## Exercise objective
Rewrite the entries starting at the line that contains "This screenshot has height=1298, width=600." and ending with the last of the entries, changing "dropdown" to "menu" and leaving everything else the same.

## Exercise material
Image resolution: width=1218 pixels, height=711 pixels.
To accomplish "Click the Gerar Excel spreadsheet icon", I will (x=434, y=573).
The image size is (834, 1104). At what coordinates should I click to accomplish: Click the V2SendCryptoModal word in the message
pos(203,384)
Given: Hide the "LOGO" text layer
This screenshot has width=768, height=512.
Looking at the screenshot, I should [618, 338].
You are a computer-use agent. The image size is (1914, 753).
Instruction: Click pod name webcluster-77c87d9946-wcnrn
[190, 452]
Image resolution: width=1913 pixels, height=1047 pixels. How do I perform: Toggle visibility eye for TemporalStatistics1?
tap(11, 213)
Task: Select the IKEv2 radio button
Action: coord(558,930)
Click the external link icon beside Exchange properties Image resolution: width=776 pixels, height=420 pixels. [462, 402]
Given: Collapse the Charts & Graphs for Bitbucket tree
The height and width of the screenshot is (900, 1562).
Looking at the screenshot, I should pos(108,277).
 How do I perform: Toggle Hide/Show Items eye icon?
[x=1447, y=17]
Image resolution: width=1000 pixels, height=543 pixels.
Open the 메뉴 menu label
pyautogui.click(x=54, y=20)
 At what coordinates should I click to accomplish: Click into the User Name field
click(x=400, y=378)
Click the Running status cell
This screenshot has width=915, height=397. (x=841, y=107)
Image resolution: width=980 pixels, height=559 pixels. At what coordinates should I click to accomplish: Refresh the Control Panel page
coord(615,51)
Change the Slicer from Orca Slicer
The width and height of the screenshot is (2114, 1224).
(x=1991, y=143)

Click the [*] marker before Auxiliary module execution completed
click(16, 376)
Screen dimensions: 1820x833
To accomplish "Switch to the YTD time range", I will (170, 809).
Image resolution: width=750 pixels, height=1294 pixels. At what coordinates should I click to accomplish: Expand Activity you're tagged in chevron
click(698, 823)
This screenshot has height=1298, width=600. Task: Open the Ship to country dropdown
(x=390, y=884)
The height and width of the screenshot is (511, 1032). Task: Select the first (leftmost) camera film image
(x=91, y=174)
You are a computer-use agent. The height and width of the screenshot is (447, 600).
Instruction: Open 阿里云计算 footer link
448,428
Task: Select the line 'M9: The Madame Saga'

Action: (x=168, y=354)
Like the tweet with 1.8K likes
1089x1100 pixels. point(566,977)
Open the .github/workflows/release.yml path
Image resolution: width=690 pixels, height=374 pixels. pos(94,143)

## Result for this exercise
This screenshot has height=1298, width=600. Task: Open the Ship to country menu
(x=390, y=884)
The height and width of the screenshot is (511, 1032). Task: Select the first (leftmost) camera film image
(x=91, y=174)
You are a computer-use agent. The height and width of the screenshot is (447, 600).
Instruction: Open 阿里云计算 footer link
448,428
Task: Select the line 'M9: The Madame Saga'

Action: (x=168, y=354)
Like the tweet with 1.8K likes
1089x1100 pixels. point(566,977)
Open the .github/workflows/release.yml path
Image resolution: width=690 pixels, height=374 pixels. pos(94,143)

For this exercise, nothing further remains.